Homework #5

This homework presents a sophisticated scenario in which you must design a SQL schema, insert data into it, and issue queries against it.

The scenario

In the year 20XX, I have won the lottery and decided to leave my programming days behind me in order to pursue my true calling as a cat cafe tycoon. This webpage lists the locations of my cat cafes and all the cats that are currently in residence at these cafes.

I'm interested in doing more detailed analysis of my cat cafe holdings and the cats that are currently being cared for by my cafes. For this reason, I've hired you to convert this HTML page into a workable SQL database. (Why don't I just do it myself? Because I am far too busy hanging out with adorable cats in all of my beautiful, beautiful cat cafes.)

Specifically, I want to know the answers to the following questions:

  • What's the name of the youngest cat at any location?
  • In which zip codes can I find a lilac-colored tabby?
  • What's the average weight of cats currently residing at any location (grouped by location)?
  • Which location has the most cats with tortoiseshell coats?

Because I'm not paying you very much, and because I am a merciful person who has considerable experience in these matters, I've decided to write the queries for you. (See below.) Your job is just to scrape the data from the web page, create the appropriate tables in PostgreSQL, and insert the data into those tables.

Before you continue, scroll down to "The Queries" below to examine the queries as I wrote them.

Problem set #1: Scraping the data

Your first goal is to create two data structures, both lists of dictionaries: one for the list of locations and one for the list of cats.

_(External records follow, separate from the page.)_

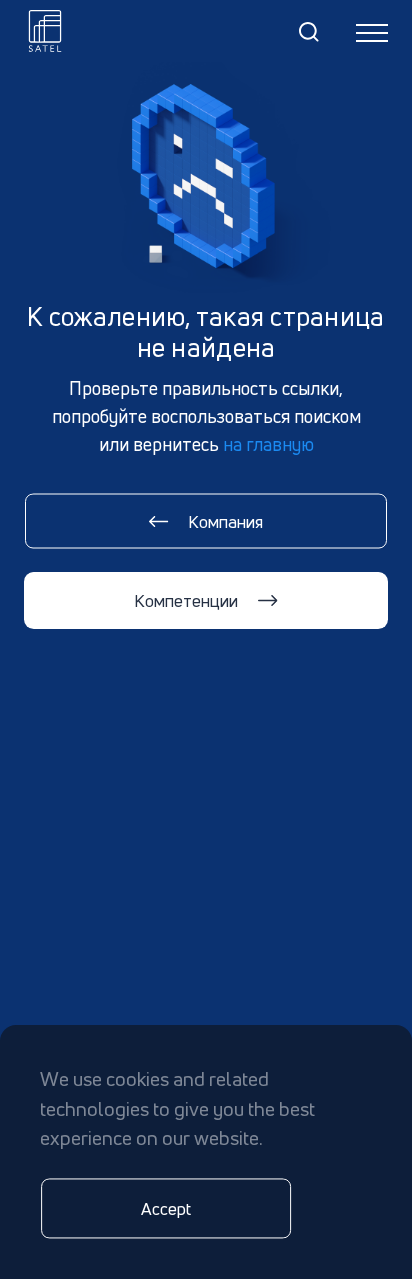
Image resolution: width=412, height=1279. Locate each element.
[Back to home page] (45, 31)
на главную (268, 444)
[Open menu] (372, 33)
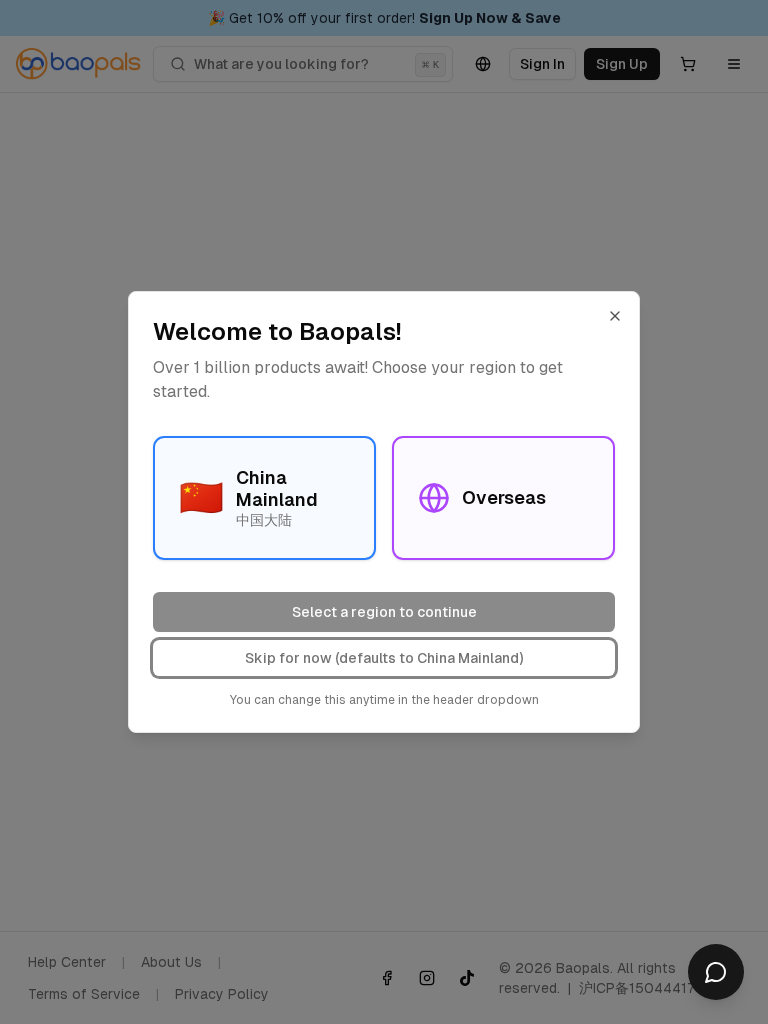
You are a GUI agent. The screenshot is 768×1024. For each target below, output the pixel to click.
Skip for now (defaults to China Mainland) (384, 658)
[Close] (615, 316)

You'll get these from scraping two <table> tags in the HTML: the first table has a class of cafe-list, the second has a class of cat-list.

Before you do anything else, though, execute the following cell to import Beautiful Soup and create a BeautifulSoup object with the content of the web page:


In [12]:
from bs4 import BeautifulSoup
from urllib.request import urlopen
html = urlopen("http://static.decontextualize.com/cats.html").read()
document = BeautifulSoup(html, "html.parser")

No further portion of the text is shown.